Work to complete: Within the listing below, please show every line carrying the string "computer".

Data provided:
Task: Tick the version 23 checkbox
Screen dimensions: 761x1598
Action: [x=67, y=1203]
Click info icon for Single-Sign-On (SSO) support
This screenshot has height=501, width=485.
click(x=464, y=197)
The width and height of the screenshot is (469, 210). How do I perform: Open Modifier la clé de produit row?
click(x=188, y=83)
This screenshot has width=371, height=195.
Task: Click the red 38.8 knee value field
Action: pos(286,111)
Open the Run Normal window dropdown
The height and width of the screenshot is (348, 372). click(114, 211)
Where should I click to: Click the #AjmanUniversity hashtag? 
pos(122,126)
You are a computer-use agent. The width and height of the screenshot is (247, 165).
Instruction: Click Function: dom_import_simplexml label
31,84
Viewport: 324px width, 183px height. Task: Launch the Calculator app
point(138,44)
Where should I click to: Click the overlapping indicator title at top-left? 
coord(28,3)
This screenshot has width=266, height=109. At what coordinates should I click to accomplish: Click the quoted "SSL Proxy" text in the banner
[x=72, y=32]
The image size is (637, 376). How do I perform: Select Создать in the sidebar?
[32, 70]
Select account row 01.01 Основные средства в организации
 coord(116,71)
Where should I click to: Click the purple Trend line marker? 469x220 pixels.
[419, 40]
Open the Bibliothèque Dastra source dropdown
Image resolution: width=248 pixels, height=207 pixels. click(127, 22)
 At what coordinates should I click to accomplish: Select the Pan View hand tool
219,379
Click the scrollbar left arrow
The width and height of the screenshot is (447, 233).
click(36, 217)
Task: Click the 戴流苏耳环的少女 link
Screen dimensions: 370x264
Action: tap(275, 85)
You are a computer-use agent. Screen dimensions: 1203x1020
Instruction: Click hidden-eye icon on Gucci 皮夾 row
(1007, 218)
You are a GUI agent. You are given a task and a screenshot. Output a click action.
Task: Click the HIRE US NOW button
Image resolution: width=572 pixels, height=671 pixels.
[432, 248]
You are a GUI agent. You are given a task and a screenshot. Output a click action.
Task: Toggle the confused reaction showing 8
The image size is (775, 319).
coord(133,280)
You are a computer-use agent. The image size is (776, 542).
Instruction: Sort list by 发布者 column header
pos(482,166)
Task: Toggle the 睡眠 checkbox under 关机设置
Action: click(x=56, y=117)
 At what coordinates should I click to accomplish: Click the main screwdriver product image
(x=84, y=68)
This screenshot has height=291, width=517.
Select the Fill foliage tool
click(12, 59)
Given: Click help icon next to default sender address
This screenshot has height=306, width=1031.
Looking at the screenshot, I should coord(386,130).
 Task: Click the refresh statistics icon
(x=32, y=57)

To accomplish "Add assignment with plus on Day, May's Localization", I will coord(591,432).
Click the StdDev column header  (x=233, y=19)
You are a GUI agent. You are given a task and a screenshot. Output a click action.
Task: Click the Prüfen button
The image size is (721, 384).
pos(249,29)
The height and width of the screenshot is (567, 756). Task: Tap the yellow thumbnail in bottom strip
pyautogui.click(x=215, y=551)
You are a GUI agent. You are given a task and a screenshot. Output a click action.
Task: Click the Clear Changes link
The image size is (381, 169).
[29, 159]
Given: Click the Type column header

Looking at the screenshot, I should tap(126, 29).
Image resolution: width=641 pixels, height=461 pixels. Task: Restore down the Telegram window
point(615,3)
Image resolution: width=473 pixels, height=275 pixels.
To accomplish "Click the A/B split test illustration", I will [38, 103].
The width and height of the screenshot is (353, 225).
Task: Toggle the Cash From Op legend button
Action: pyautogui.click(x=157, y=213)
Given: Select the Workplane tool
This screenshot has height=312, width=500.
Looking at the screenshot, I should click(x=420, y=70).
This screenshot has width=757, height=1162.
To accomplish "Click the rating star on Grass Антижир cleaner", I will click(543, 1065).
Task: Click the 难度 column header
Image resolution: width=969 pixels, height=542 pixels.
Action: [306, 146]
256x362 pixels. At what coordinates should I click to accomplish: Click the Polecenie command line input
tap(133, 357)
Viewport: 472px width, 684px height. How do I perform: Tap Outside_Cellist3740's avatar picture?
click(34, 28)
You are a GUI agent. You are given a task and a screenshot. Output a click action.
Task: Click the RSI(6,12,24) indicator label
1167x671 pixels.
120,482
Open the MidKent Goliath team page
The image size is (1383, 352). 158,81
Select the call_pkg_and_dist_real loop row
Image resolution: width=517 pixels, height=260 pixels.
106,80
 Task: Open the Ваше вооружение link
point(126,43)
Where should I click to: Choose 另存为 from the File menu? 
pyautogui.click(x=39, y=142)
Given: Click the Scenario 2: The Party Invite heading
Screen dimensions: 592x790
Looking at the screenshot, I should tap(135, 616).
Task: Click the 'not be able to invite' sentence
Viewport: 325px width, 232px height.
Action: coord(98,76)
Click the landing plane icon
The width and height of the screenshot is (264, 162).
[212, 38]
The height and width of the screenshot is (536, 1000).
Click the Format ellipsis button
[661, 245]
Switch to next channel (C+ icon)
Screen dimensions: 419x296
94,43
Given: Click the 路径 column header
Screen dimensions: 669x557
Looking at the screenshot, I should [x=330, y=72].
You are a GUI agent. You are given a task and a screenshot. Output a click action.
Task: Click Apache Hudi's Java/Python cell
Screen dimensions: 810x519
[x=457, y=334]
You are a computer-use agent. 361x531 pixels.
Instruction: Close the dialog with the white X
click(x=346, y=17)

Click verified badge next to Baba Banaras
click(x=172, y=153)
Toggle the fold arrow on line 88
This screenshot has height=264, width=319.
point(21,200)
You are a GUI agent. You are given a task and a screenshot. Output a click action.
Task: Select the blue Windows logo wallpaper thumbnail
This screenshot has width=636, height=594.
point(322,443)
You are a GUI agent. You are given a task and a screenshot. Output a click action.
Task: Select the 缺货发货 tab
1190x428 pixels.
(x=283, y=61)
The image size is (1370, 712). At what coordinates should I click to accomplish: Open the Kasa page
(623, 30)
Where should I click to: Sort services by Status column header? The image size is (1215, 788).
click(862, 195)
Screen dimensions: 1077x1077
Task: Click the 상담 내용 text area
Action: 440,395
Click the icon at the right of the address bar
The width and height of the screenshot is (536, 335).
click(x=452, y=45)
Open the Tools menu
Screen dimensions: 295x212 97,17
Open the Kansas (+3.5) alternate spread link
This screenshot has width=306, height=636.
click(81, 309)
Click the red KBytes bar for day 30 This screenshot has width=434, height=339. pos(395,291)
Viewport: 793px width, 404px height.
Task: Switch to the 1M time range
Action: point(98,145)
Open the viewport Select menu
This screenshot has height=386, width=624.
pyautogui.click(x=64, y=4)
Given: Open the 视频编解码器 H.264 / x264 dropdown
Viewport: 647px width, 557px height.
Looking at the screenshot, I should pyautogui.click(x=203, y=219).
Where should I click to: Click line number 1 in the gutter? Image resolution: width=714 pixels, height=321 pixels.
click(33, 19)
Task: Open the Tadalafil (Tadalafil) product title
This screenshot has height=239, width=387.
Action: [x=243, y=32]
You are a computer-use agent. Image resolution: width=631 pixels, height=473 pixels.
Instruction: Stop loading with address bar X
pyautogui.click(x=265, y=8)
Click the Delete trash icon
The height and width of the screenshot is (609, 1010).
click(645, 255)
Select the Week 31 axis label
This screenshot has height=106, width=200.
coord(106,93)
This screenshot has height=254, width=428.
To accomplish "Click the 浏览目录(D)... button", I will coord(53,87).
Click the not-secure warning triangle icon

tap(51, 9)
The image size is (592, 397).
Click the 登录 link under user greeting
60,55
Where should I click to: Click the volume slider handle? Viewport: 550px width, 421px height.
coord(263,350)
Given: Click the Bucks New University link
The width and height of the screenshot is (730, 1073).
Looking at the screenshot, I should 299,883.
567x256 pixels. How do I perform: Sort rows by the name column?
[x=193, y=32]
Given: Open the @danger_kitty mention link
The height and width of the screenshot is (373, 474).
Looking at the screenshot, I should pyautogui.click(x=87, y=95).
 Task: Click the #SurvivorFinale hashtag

Answer to this problem:
You are a computer-use agent. The width and height of the screenshot is (247, 165).
You are a computer-use agent. Screen dimensions: 1203x1020
You are a computer-use agent. The image size is (776, 542).
You are a computer-use agent. 361x531 pixels.
You are a computer-use agent. Image resolution: width=631 pixels, height=473 pixels.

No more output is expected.